L’ex-président uruguayen a délivré un discours plein d’espoir et d’humanisme lors d’une rencontre avec Jean-Luc Mélenchon, à Paris.

La vie de José “Pepe” Mujica est si romanesque que, pour les fins connaisseurs de l’Amérique latine, il est devenu une légende vivante. Ancien militant des Tupamaros, la principale guérilla urbaine de l’Uruguay, il aurait encore trois balles dans le corps, sur les six qu’il a reçu au cours de la lutte armée. Prisonnier-otage de la junte militaire de 1973 à 1985, il passa deux ans au fond d’un puits dans lequel l’eau montait jusqu’à son ventre selon les aléas de la marée. A sa libération, il s’en fallu de peu pour qu’il ne bascule pas définitivement dans la folie.

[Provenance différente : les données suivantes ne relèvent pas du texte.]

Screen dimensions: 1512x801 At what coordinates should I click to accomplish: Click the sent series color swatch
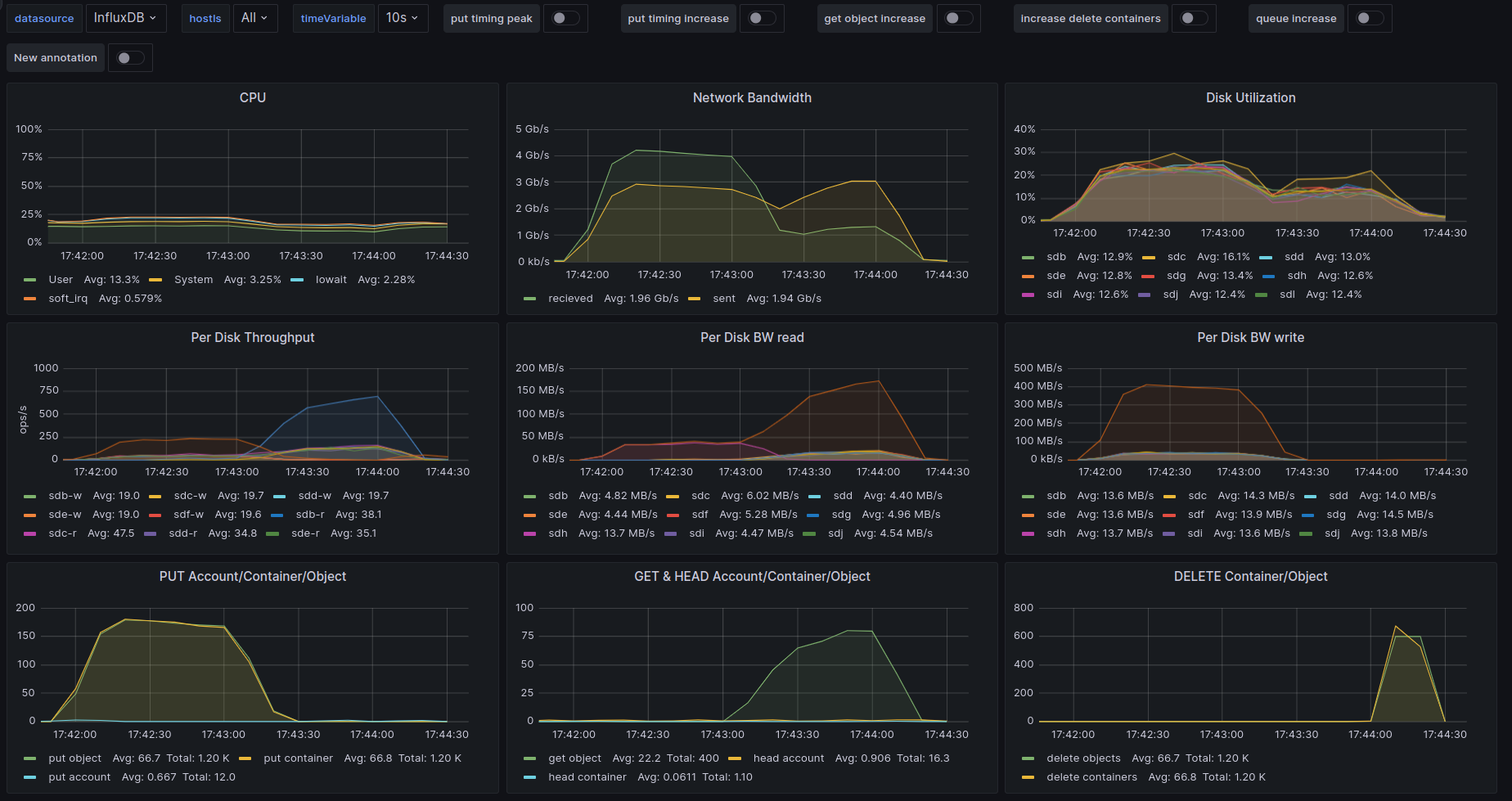click(694, 299)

Désormais âgé de quatre-vingts ans, et son mandat présidentiel achevé en ce début d’année, ce vieil homme aux cheveux blancs, aux yeux noirs et à l’éternelle moustache porte encore haut l’étendard de l’émancipation humaine partout où il le peut.
“Ceux qui perdent sont ceux qui ne se battent pas”
De passage à Paris, il a rencontré Jean-Luc Mélenchon lors d’une conférence à l’Ecole de Médecine de Paris ce 29 octobre, qui avait vocation à inaugurer un cycle de manifestations dans le cadre de la COP 21.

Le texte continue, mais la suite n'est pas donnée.